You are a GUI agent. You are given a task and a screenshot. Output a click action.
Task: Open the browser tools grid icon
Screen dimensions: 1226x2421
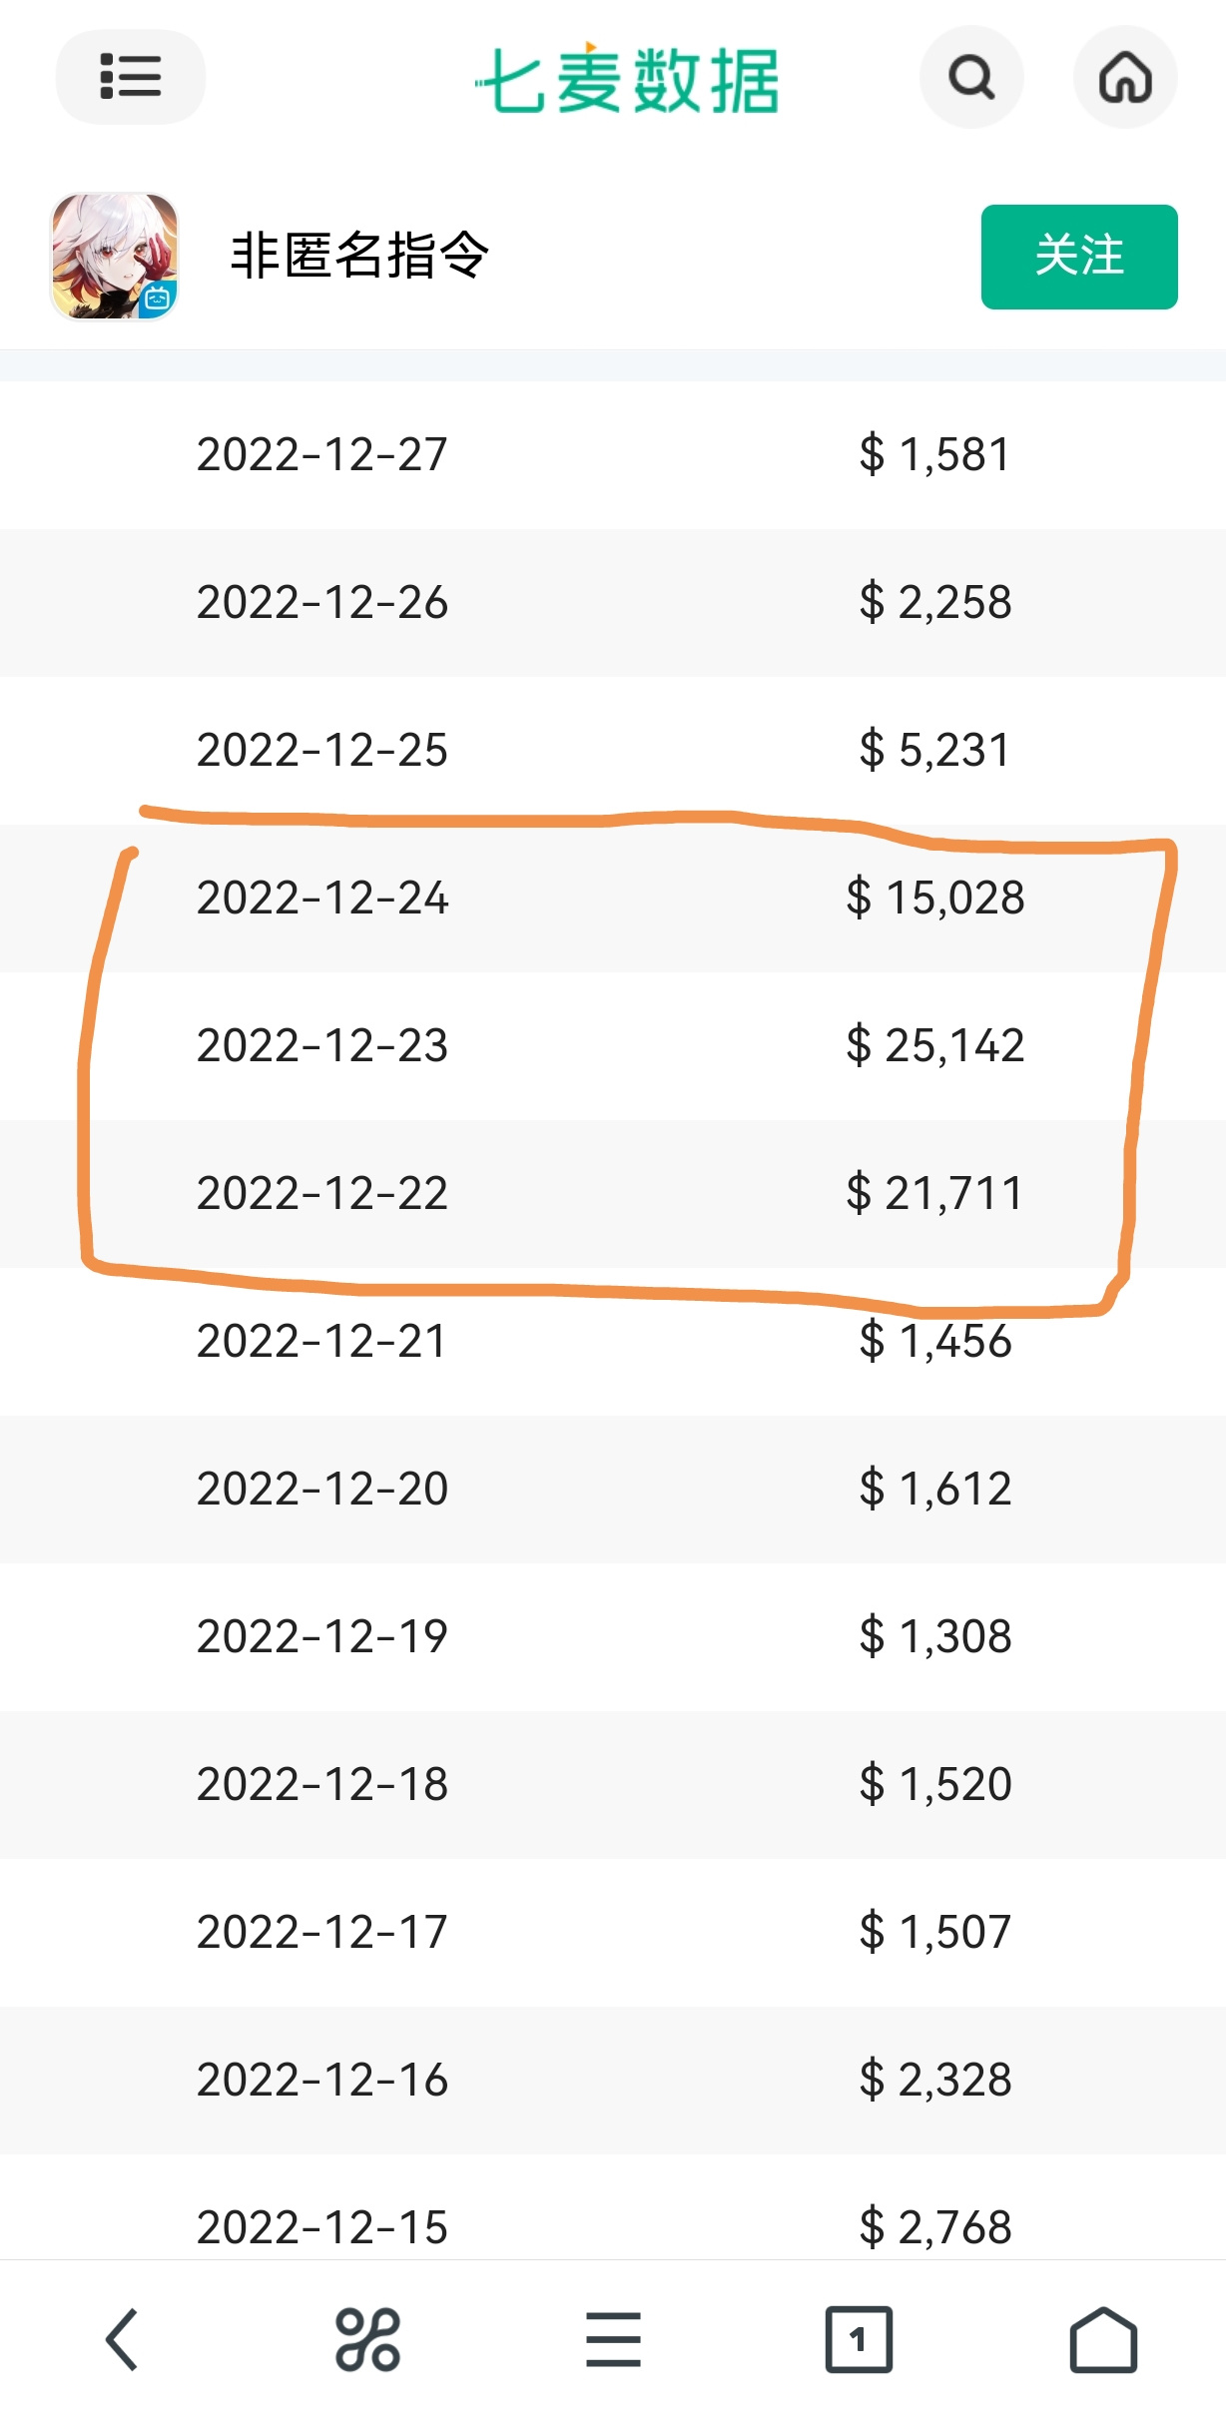(367, 2339)
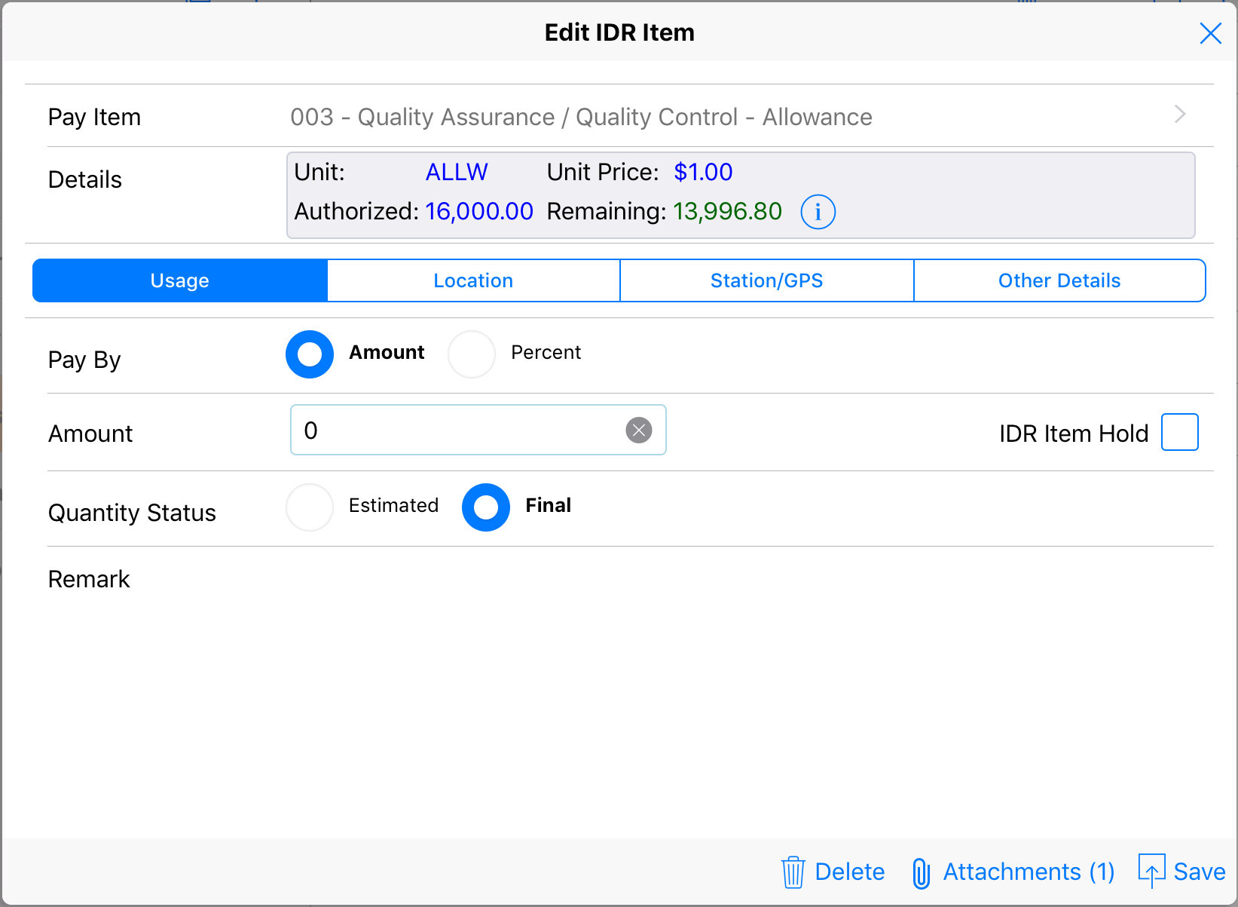Click into the Amount input field
Screen dimensions: 1238x907
click(460, 431)
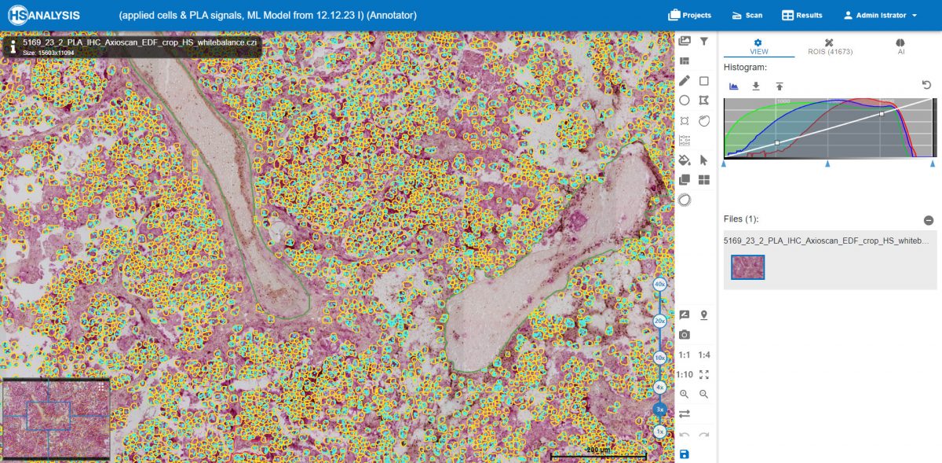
:::::
## Task directions:
Copy the text of all the records above word for word, without the pictures.

## Expected answer:
You are a GUI agent. You are given a task and a screenshot. Output a click action.
Task: Open the browser tools grid icon
Screen dimensions: 1226x2421
(367, 2339)
Click into the Amount input field
Screen dimensions: 1238x907
click(460, 431)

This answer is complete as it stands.